Para Belbo no era así. Lo he podido comprender únicamente después de haber hurgado entre sus files.

Llega así. Aunque haya gente en la oficina, me coge del cuello de la chaqueta, aproxima el rostro y me besa. Anna che cuando bacia sta in punta di piedi, decía la canción… Me besa como si estuviese jugando al flipper.

Sabe que me hace sentir incómodo. Pero me pone en evidencia.

Nunca miente.

«Te quiero.»

«¿Nos vemos el domingo?»

«No, pasaré el fin de semana con un amigo…»

«Una amiga, querrás decir.»

«No, un amigo, le conoces, era el que estaba conmigo en el bar la semana pasada. Se lo he prometido, ¿no querrás que ahora dé marcha atrás?»

«Pues no des marcha atrás, pero entonces no vengas a… Mira, ten la bondad, estoy esperando a un autor.»

«¿Un genio que habría que dar a conocer?»

«Un miserable que habría que destruir.»

Un miserable que habría que destruir.

Había ido a recogerte al Pílades. No estabas. Te estuve esperando largo rato, después decidí ir solo, porque si no encontraría cerrada la galería. Allí alguien me dijo que ya os habíais marchado al restaurante. Hice como si mirara los cuadros —de todas maneras me dicen que el arte está muerto desde la época de Hölderlin. Me llevó veinte minutos encontrar el restaurante, porque los galeristas siempre eligen los que sólo al mes siguiente estarán de moda.

Estabas allí, entre las caras de siempre, y a tu lado el hombre de la cicatriz. Ni un instante de apuro. Me echaste una mirada de complicidad y —¿cómo consigues hacerlo, al mismo tiempo?— desafío, como diciéndome: ¿entonces? El intruso de la cicatriz me miró de pies a cabeza como a un intruso. Los demás expectantes, porque lo nuestro tampoco es ningún misterio. Hubiese tenido que buscar un pretexto para entablar pelea. Habría quedado bien, aunque el otro me hubiese dado una paliza. Todos sabían que estabas con él para provocarme. Le provocara yo o no, mi papel estaba decidido. Como quiera que fuese estaba dando un espectáculo.

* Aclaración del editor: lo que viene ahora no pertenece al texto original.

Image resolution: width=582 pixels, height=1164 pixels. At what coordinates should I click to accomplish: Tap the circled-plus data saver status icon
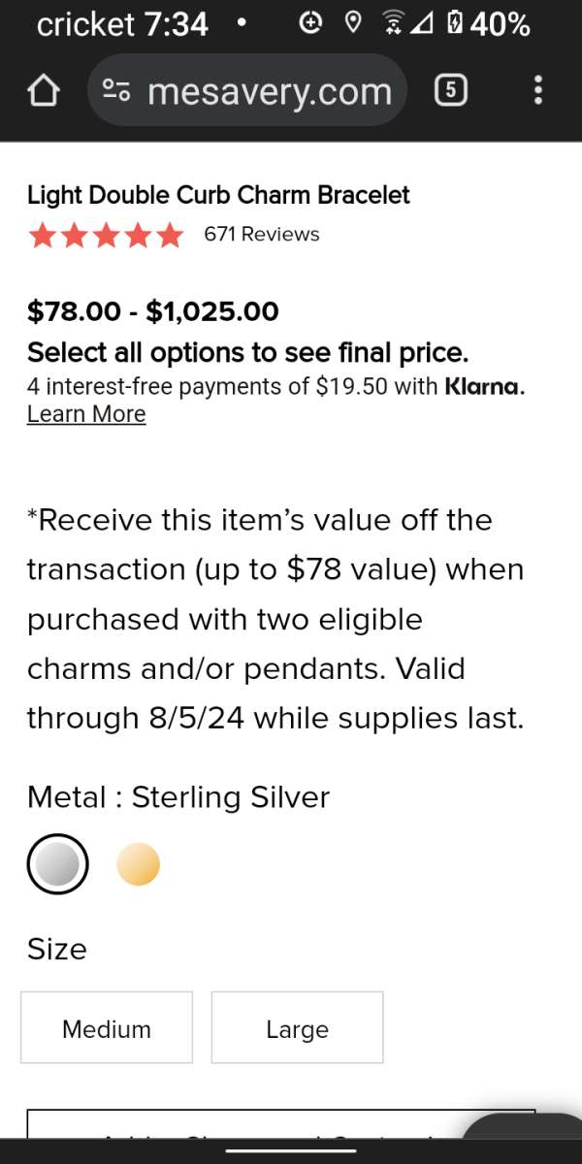pos(310,23)
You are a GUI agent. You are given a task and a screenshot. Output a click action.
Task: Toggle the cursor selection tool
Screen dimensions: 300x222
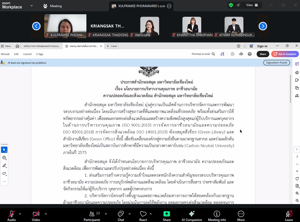click(4, 150)
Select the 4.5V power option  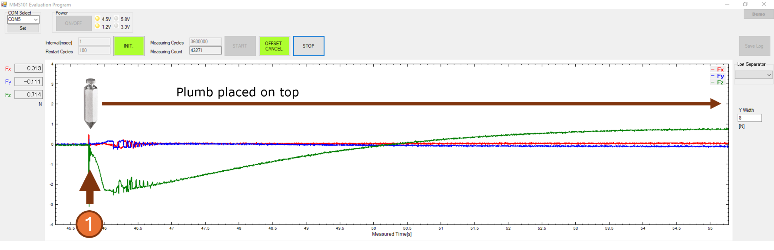(98, 19)
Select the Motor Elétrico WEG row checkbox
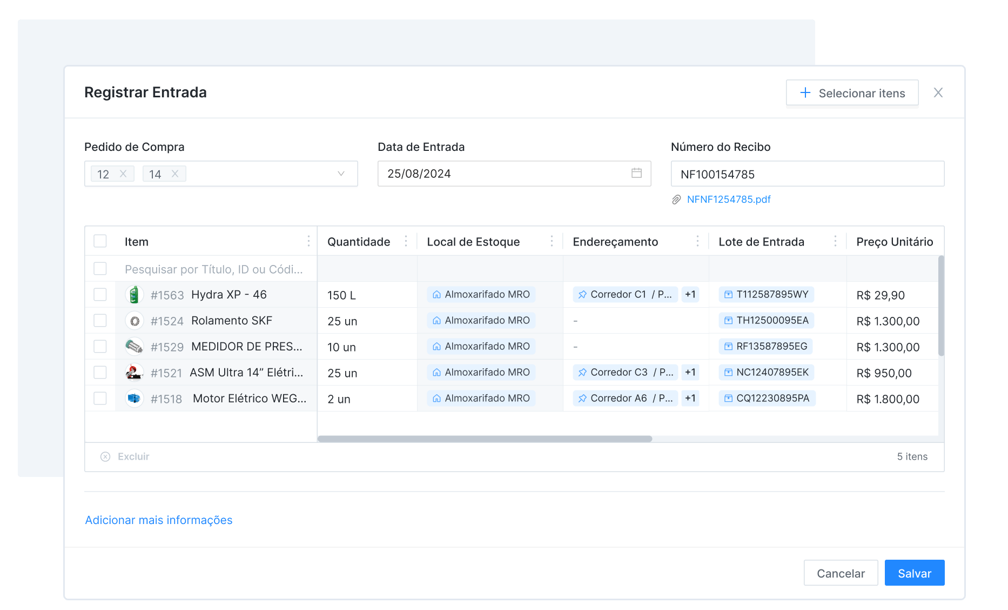Screen dimensions: 1008x610 (100, 399)
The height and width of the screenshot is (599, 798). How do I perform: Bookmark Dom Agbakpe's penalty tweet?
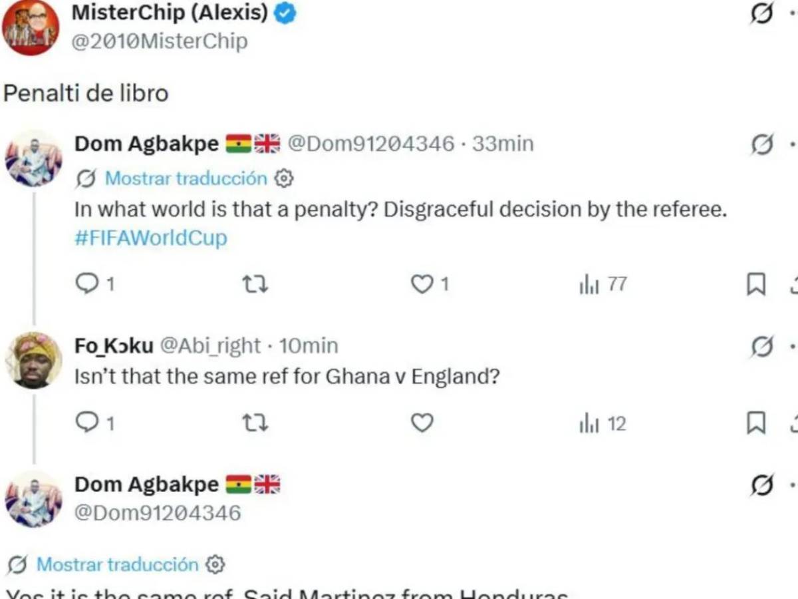756,285
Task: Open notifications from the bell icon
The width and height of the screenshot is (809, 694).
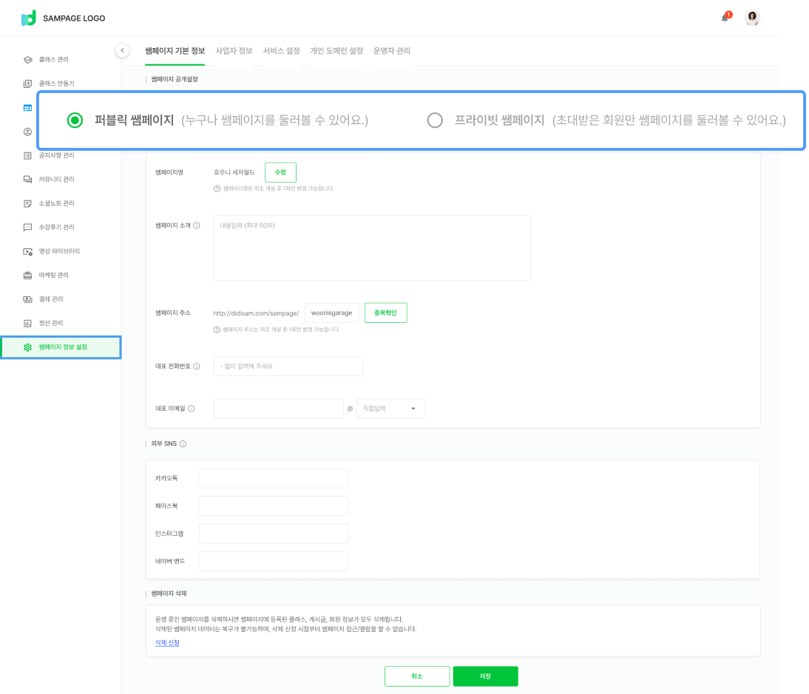Action: click(x=725, y=18)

Espectáculo por espectáculo, opté por la comedia brillante, participé amablemente en la conversación, esperando que alguien admirara mi capacidad de autodominio.

El único que me admiraba era yo.

Somos cobardes cuando nos sentimos cobardes.

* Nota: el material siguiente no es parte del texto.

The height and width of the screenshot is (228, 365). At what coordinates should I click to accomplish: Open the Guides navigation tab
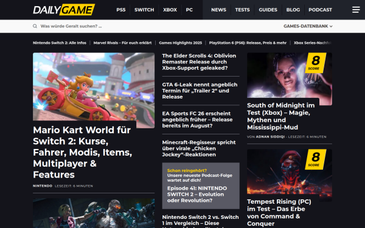[268, 10]
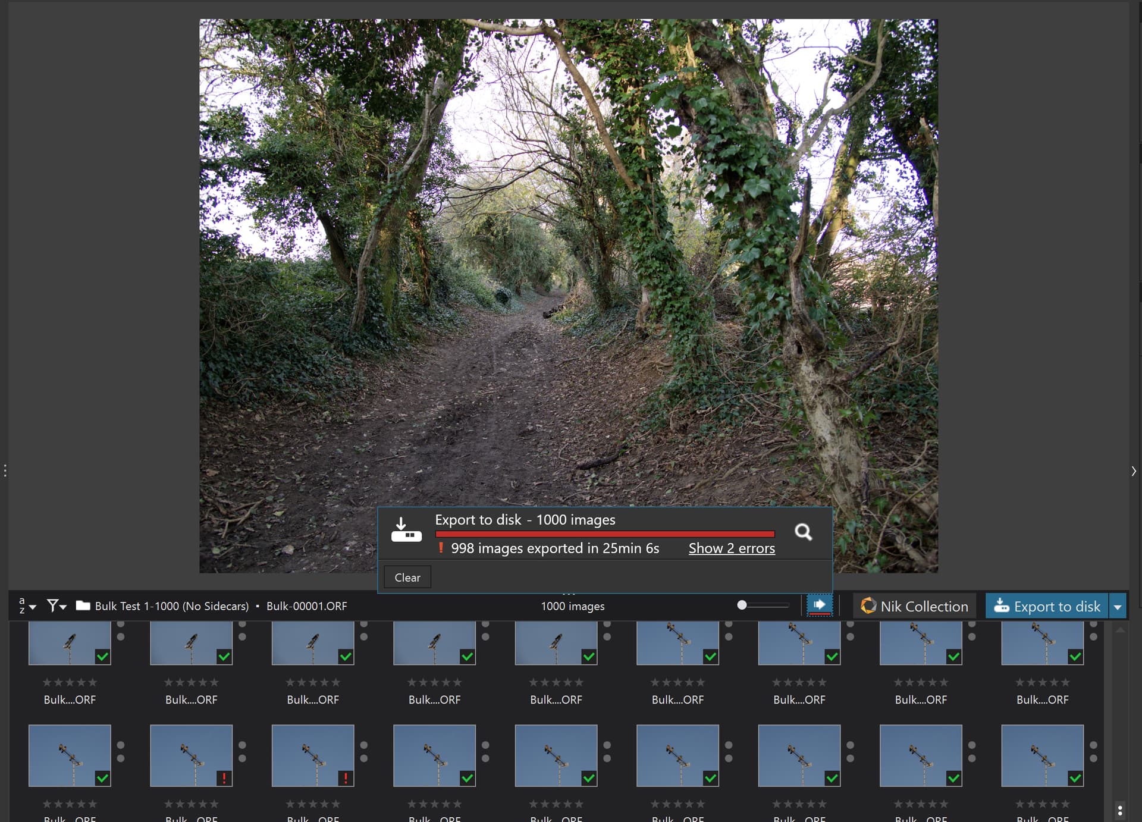Open the export progress arrow indicator

[819, 605]
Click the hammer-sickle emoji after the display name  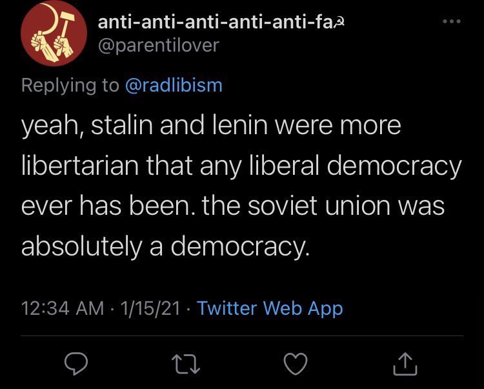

El vengador enmascarado. Como Clark Kent me ocupo de los jóvenes genios incomprendidos y como Superman castigo a los viejos genios justamente incomprendidos. Ayudo a explotar a los que no han tenido mi valentía y no han sabido limitarse al papel de espectador.

¿Es posible? ¿Pasarse la vida castigando a los que jamás sabrán que han sido castigados? ¿Has querido ser Homero? Toma, miserable, y cree.

Detesto a quienes tratan de venderme un sueño de pasión.